I suspect many Americans are struggling with a similar burden. If you bought a home with less than 20% down, there’s a strong chance you’re paying for private mortgage insurance or PMI. After all, many lenders do require borrowers to obtain this insurance if they take out a mortgage that is greater than 80% of the property’s appraised value or sales price. The problem is that in order to refinance with PMI, you typically need to have at least 5% equity, according to my mortgage broker Mike Raimi of WCS Lending in Florida. But with housing prices continuing to fall, there’s a chance that these very homeowners who entered a mortgage with private mortgage insurance are now underwater, meaning their mortgage is greater than the appraised value of their property altogether.

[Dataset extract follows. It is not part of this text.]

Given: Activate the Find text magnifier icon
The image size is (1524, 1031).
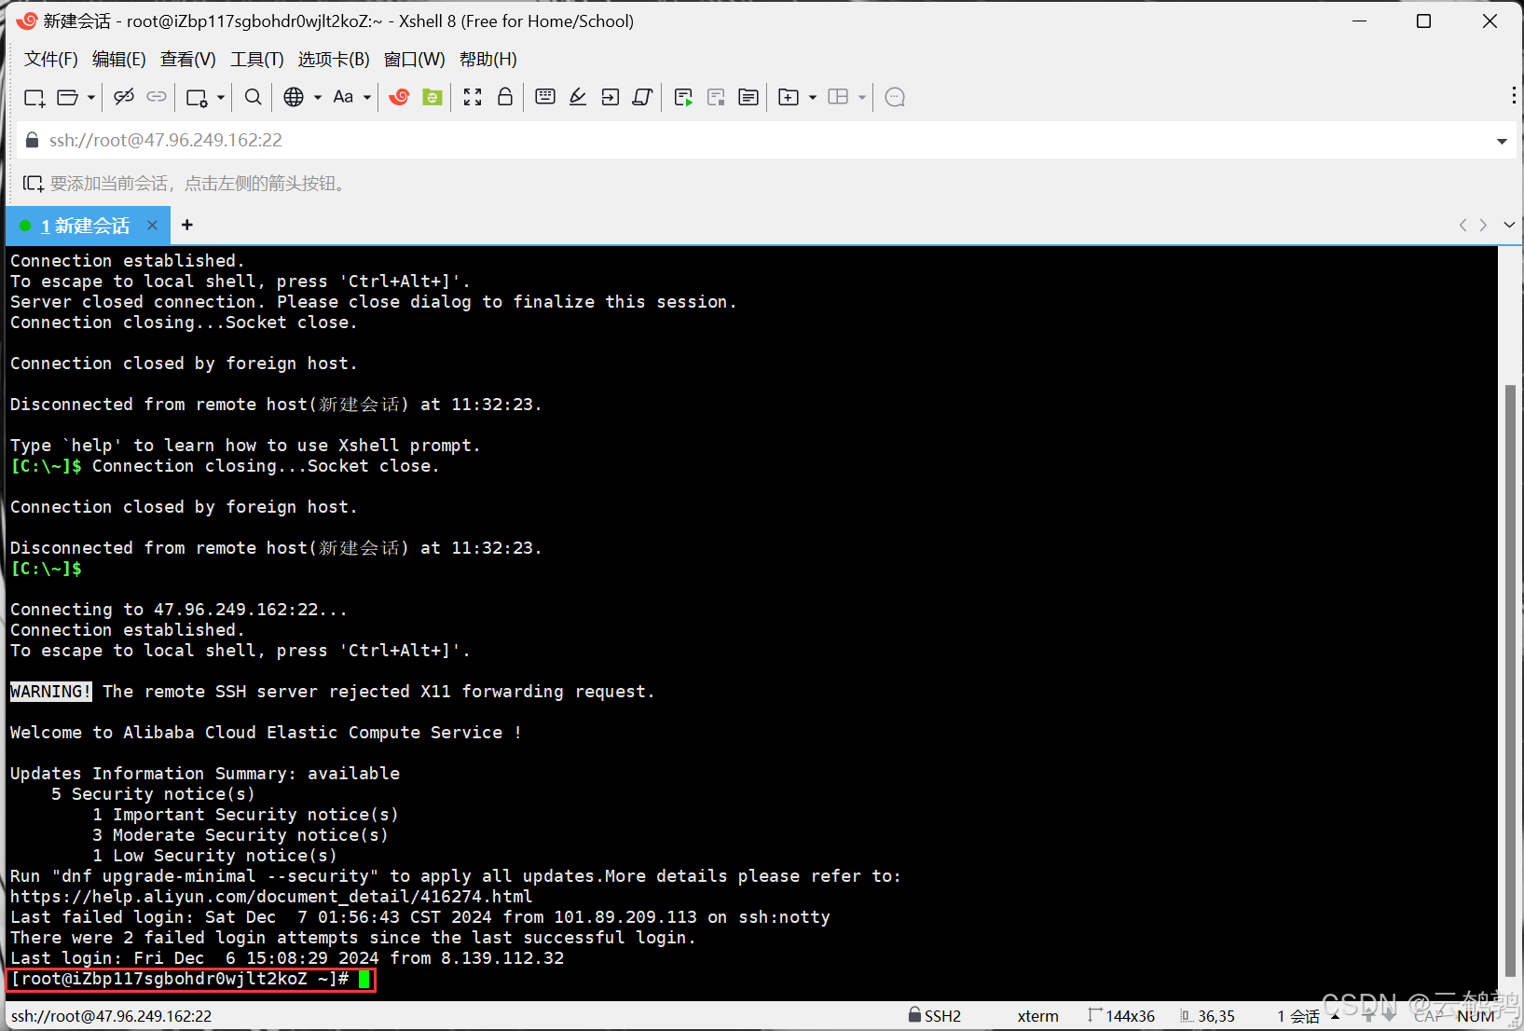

So what’s a borrower to do in this sticky circumstance? Here are three tips. The first offers some possible immediate help, the last two require patience and persistence:
1. Apply for HARP
If you have a Fannie Mae or Freddie Mac loan, are in good payment standing and are no more than 25% underwater, you may very well qualify for the The Home Affordable Refinance Program or HARP. For example, if you owe $300,000, and your home appraises for only $225,000, you may be eligible. Note that if you are underwater and have PMI you may only work with your existing lender. Hopefully you have a lender that is cooperating with these federal housing plans. Call and ask to speak specifically with a loan officer who can work with you on HARP and tell them that you meet the basic qualifications of the program, advises Joseph Kelly, President of Arcloan.com, a pro-consumer mortgage strategies firm. This may be frustrating at first because lenders’ phone lines are clogged up, but be persistent – it should pay off, says Kelly. For more information on HARP visit MakingHomeAffordable.gov.
2. Reach 95% LTV
If the first tip doesn’t work, you need to work on building equity in order to then apply for a refi from any bank. If you can, start making some extra payments directly towards the loan’s principal. Once your mortgage reaches 95% of your home’s value, meaning you have at least 5% equity, you can typically refinance and shop around for a new mortgage. Ninety-five percent LTV is usually the maximum ratio a borrower can have before getting banks to work with them towards a refinance, says Raimi. “Depending on the insurance company there may also be credit score requirements [to refinance with PMI],” he says.
3. Reach 80% LTV
If you can be even extra aggressive and make further payments towards your loan’s principal – getting to 20% equity is the sweet spot. At this point you can typically drop your private mortgage insurance coverage, altogether, which not only saves you thousands of dollars annually, it makes the refinancing process a lot simpler.